Hollywood Forever Screenings
As long as there's a place to plug in the projector, glamour will never fade, laughter will never stop, and death cannot be final. At cinespia, the summerlong outdoor film series at Hollywood Forever Cemetery, movies are screened on the side of a mausoleum while picnic-toting cineasts drink wine under the palms and lounge by Douglas Fairbanks, Cecil B. DeMille, and Janet Gaynor. Now that's noir.

USC Football
Tailback U it was and remains, even though nowadays it is superstar quarterbacks who lead the teams to glory. Add in a marching band with attitude, a mascot who runs like the wind, a fight song you can't get out of your head, a movie-star-handsome coach, Tommy Trojan's bronze pecs, and fans who make Friday Night Texans look like sleepy bears, and we're goin' long, baby.

The Weather
Perfection, with just enough biting chills in winter to remind us why we don't live in points north and east. Sure, there are the fogs of June and the occasional sticky hugs in summer, but the rest of the time it's like Goldilocks said: Just right.

Rooftop Neon
Candy colors that vibrate with a come-on, aristocratic names that hover in the air.
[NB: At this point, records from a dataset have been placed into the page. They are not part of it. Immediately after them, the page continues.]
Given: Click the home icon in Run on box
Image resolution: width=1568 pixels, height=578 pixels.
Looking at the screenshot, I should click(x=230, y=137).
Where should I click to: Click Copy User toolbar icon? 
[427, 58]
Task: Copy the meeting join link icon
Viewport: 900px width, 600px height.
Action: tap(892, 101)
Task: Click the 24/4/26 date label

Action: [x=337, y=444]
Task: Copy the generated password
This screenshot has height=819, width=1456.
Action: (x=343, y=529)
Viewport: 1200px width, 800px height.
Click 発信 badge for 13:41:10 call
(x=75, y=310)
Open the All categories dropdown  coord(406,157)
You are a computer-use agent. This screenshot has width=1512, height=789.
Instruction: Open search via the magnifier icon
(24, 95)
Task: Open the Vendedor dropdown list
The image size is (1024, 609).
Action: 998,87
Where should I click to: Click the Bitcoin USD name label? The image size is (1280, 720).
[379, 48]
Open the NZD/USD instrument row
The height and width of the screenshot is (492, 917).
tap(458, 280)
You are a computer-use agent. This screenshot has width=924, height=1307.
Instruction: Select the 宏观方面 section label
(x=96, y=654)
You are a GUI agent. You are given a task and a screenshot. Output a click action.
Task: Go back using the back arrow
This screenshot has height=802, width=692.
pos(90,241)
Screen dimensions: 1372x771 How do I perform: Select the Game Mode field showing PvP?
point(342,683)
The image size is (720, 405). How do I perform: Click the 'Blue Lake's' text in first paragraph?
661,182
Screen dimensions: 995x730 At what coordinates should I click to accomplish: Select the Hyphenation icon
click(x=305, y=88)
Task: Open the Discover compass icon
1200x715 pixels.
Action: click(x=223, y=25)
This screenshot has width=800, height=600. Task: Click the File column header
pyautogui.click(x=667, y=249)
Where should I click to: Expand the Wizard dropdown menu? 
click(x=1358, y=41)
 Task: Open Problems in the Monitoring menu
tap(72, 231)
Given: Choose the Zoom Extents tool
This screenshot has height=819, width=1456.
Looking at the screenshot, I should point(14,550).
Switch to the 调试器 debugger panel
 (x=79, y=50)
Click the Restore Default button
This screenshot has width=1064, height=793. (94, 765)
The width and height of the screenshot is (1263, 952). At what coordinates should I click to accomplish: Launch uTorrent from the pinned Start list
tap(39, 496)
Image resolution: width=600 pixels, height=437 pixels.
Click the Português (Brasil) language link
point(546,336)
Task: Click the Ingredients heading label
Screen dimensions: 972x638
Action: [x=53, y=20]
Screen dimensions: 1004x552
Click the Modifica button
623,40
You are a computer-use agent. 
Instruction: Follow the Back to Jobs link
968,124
Elegant script, so evocative of cosmopolitan glamour and decadence, has been spared from the city's notorious architectural neglect. The "Asbury" in orange, the "Gaylord" in green, and the "Arwyn" in blue are 3 of some 150 restored signs that make up the nation's largest concentration of deco and art nouveau neon. Next time it rains after dark, drive down the Wilshire Corridor for a poem in the sky.

Taco Trucks
As many as 4,000 ply the county's streets, and each is unique, a rolling kitchen as ephemeral as traffic and as permanent as the neighborhoods it serves. Whether we want asada or cabeza, al pastor or lengua, there's something primal and urgent about the tacos cooked up in their cramped galleys. It is food that can be powerfully good, transporting you into a gustatory trance while heightening your awareness of all that surrounds you.

Pacific Coast Highway
As we steer west to the county line, past postcard ocean vistas and storied surfer beaches, tasting the cleanest air L.A. affords, our spirits can't help but soar. It's like stepping inside a European cathedral or gazing at the Manhattan skyline for the first time. The Pacific Coast Highway looks sharpest from a convertible going at a brisk clip, but we would be remiss to not stop at secluded Paradise Cove or for a bowl of fierce clam chowder at Neptune's Net.

Sunset Boulevard
The name alone conjures the hopes and delusions that define us. Beginning downtown, it runs past Dodger Stadium, bisects Hollywood (where a sign honors Billy Wilder, whose film titled after the thoroughfare captured the city's darkness), slows along the Strip, resumes speed in Beverly Hills, then crests Pacific Palisades for the descent to the Coast Highway. In its 22 miles, Sunset Boulevard reminds us that our forebears came here for freedom while underscoring that this is where the continent ends.

Musso & Frank
Maybe it's the dark paneling and the red leather booths. The curt but efficient waiters. The daily specials (we arrange our calendars around chicken potpies on Thursdays) or the stiff martinis available anytime. Or maybe it's the aura of the writers (Raymond Chandler and F. Scott Fitzgerald) and stars (Tom Mix and Humphrey Bogart) who've haunted the place. Whichever. After 89 years in business, Musso's is both a time machine and a needed oasis.

The Light
Los Angeles has its microclimates of cool and warm air pockets that gardeners are attuned to when planting in spring. Unlike any other American city, it is also splintered into numerous subdivisions of light—apertures of sky that blaze, glow, glimmer, and dim, depending on season and landscape: the sad, failing light in October, the muzzy pall above the Valley that hangs like wet linen in November, the gin-clear fluorescence of April, the kaleidoscopic photochemical sunsets of July. Then comes tropical August, when under mackerel skies, light drops like periwinkle confetti across the city's expanse.

JennBunny's Bedroom
Dark, but cozy, Jennbunny's bedroom is probably the most fucking coolest place in California.